FP16 is the traditional half-precision format, supported on older GPUs but can be less numerically stable than BF16.

1.2 Configuration

fp16: true

1.3 FP16 Considerations

May require gradient scaling to prevent underflow
Less numerically stable than BF16
Can cause training instability with some model architectures
Consider using BF16 if your hardware supports it

2 BF16 Mixed Precision

2.1 Overview

BF16 (Brain Float 16) offers better numerical stability than FP16 and is the recommended mixed precision format for modern GPUs. It provides the same dynamic range as FP32 while using half the memory.

2.2 Configuration

# Automatic BF16 detection (recommended)
bf16: auto

# Or explicitly enable
bf16: true

# For evaluation with BF16
bf16: full  # Equivalent to bf16_full_eval in the HF trainer

3 FP8 Mixed Precision

Note

FP8 support is experimental and requires compatible hardware (H100, H200) and recent PyTorch versions with TorchAO.

3.1 What is FP8?

FP8 (8-bit floating point) can provide significant time savings compared to FP16/BF16 while maintaining training stability. Axolotl’s implementation uses PyTorch’s TorchAO library with “tensorwise” scaling strategy.

3.2 Requirements

Hopper+ GPUs (H100/H200)
PyTorch 2.7+ (+ compatible TorchAO version)
CUDA 12.4+

3.3 Configuration

Add to your YAML config:

# Enable FP8 mixed precision
fp8: true

# Optional: Enable FP8 for FSDP all-gather operations
fp8_enable_fsdp_float8_all_gather: true

# Enable torch.compile (almost always necessary for FP8 speedups)
torch_compile: true

Important

torch.compile is critical for FP8 performance

FP8 training requires torch_compile: true to see meaningful speedups.
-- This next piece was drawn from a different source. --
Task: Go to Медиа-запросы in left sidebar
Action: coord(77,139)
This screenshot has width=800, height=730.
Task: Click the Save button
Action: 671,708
Without compilation, FP8 may actually be slower and use more memory than FP16/BF16.

3.4 Advanced FP8 Configs

For FSDP (Fully Sharded Data Parallel) training:

fp8: true
fp8_enable_fsdp_float8_all_gather: true

torch_compile: true

# FSDP configuration
fsdp_version: 2
fsdp_config:
  offload_params: false
  cpu_ram_efficient_loading: true
  auto_wrap_policy: TRANSFORMER_BASED_WRAP
  transformer_layer_cls_to_wrap: LlamaDecoderLayer
  state_dict_type: FULL_STATE_DICT
  reshard_after_forward: true

4 Best Practices

4.1 Choosing Precision Format

Start with automatic detection: bf16: auto
For Hopper+ (H100/H200): Try FP8 + torch.compile for maximum speed
For Ampere (A100/RTX 30/40): Use BF16
For older Pascal/Turing GPUs: Use FP16 with caution
For very old or unsupported GPUs: Use FP32

4.2 Validation and Testing

Always validate your mixed precision setup:

Start with a small dataset to verify stability
Monitor loss curves for irregularities
Compare with FP32 baseline when possible
Test evaluation metrics match expectations

4.3 FP8 Particulars

Use cases
- Single GPU training
- Multi GPU training with FSDP2 or Deepspeed
Speedups
- Please refer to the TorchAO FP8 training benchmarks for expected matmul speedups for different (M, K, N) settings
- Concrete number for LLaMA 3 8B training can be found here
Known issues:
- FP8 + DDP + torch.compile (causes error)
- FP8 + FSDP2 + torch.compile + FSDP2 activation checkpointing tends to be slower than the BF16 equivalent training
- Flash Attention 2 does not play nicely with torch.compile

See examples/llama-3/3b-fp8-fsdp2.yaml for an optimized example config. Enabling FP8 mixed precision + FP8 all-gather training results in ~10% faster iterations per second vs. BF16 for a relatively small (3B param) model

For more information on multi-GPU training, see our Multi-GPU guide.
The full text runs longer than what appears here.